TASK TO CARRY OUT - Every entry, from first to last, must be written out exactly.

----- THE RECORDS -----

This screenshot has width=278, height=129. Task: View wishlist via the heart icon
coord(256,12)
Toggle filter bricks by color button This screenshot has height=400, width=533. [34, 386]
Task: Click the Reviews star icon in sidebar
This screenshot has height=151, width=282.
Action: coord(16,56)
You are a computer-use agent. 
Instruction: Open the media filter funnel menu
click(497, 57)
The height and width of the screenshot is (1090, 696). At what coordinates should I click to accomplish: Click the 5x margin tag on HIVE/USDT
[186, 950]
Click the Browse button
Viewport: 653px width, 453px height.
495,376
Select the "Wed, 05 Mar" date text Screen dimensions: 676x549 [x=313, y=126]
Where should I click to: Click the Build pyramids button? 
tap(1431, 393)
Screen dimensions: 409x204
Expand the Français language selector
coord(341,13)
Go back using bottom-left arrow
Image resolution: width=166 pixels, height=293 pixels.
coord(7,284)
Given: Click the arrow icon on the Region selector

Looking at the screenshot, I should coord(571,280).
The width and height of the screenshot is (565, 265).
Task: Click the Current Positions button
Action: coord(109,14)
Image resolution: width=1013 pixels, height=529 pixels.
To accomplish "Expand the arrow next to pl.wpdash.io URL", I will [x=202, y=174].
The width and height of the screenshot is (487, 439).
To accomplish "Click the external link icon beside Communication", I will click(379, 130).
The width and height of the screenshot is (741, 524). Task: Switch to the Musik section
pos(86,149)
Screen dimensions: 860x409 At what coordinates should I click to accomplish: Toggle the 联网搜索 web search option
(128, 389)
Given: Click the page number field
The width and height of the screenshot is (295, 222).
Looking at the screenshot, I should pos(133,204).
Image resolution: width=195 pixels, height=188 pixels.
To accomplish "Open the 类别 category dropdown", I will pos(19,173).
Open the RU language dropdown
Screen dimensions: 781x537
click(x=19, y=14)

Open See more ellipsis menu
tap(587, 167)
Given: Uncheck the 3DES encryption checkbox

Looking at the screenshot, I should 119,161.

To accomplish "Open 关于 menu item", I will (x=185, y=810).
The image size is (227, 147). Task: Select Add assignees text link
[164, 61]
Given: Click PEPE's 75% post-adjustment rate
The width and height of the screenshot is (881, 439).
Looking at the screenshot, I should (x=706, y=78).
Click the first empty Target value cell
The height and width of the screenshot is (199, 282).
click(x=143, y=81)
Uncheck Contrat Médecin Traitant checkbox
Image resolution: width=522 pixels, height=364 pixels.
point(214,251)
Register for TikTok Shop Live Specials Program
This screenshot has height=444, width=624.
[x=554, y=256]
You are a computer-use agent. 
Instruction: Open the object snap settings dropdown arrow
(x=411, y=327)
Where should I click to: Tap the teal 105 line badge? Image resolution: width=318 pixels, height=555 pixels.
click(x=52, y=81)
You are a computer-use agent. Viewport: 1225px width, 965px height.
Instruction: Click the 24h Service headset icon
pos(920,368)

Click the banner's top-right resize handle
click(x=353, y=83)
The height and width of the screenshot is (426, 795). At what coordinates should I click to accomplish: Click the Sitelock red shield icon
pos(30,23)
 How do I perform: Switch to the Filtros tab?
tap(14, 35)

-----

EXERCISE RESPONSE -
This screenshot has width=278, height=129. Task: View wishlist via the heart icon
coord(256,12)
Toggle filter bricks by color button This screenshot has height=400, width=533. [34, 386]
Task: Click the Reviews star icon in sidebar
This screenshot has height=151, width=282.
Action: coord(16,56)
You are a computer-use agent. 
Instruction: Open the media filter funnel menu
click(497, 57)
The height and width of the screenshot is (1090, 696). At what coordinates should I click to accomplish: Click the 5x margin tag on HIVE/USDT
[186, 950]
Click the Browse button
Viewport: 653px width, 453px height.
495,376
Select the "Wed, 05 Mar" date text Screen dimensions: 676x549 [x=313, y=126]
Where should I click to: Click the Build pyramids button? 
tap(1431, 393)
Screen dimensions: 409x204
Expand the Français language selector
coord(341,13)
Go back using bottom-left arrow
Image resolution: width=166 pixels, height=293 pixels.
coord(7,284)
Given: Click the arrow icon on the Region selector

Looking at the screenshot, I should coord(571,280).
The width and height of the screenshot is (565, 265).
Task: Click the Current Positions button
Action: coord(109,14)
Image resolution: width=1013 pixels, height=529 pixels.
To accomplish "Expand the arrow next to pl.wpdash.io URL", I will [x=202, y=174].
The width and height of the screenshot is (487, 439).
To accomplish "Click the external link icon beside Communication", I will click(379, 130).
The width and height of the screenshot is (741, 524). Task: Switch to the Musik section
pos(86,149)
Screen dimensions: 860x409 At what coordinates should I click to accomplish: Toggle the 联网搜索 web search option
(128, 389)
Given: Click the page number field
The width and height of the screenshot is (295, 222).
Looking at the screenshot, I should pos(133,204).
Image resolution: width=195 pixels, height=188 pixels.
To accomplish "Open the 类别 category dropdown", I will pos(19,173).
Open the RU language dropdown
Screen dimensions: 781x537
click(x=19, y=14)

Open See more ellipsis menu
tap(587, 167)
Given: Uncheck the 3DES encryption checkbox

Looking at the screenshot, I should 119,161.

To accomplish "Open 关于 menu item", I will (x=185, y=810).
The image size is (227, 147). Task: Select Add assignees text link
[164, 61]
Given: Click PEPE's 75% post-adjustment rate
The width and height of the screenshot is (881, 439).
Looking at the screenshot, I should (x=706, y=78).
Click the first empty Target value cell
The height and width of the screenshot is (199, 282).
click(x=143, y=81)
Uncheck Contrat Médecin Traitant checkbox
Image resolution: width=522 pixels, height=364 pixels.
point(214,251)
Register for TikTok Shop Live Specials Program
This screenshot has height=444, width=624.
[x=554, y=256]
You are a computer-use agent. 
Instruction: Open the object snap settings dropdown arrow
(x=411, y=327)
Where should I click to: Tap the teal 105 line badge? Image resolution: width=318 pixels, height=555 pixels.
click(x=52, y=81)
You are a computer-use agent. Viewport: 1225px width, 965px height.
Instruction: Click the 24h Service headset icon
pos(920,368)

Click the banner's top-right resize handle
click(x=353, y=83)
The height and width of the screenshot is (426, 795). At what coordinates should I click to accomplish: Click the Sitelock red shield icon
pos(30,23)
 How do I perform: Switch to the Filtros tab?
tap(14, 35)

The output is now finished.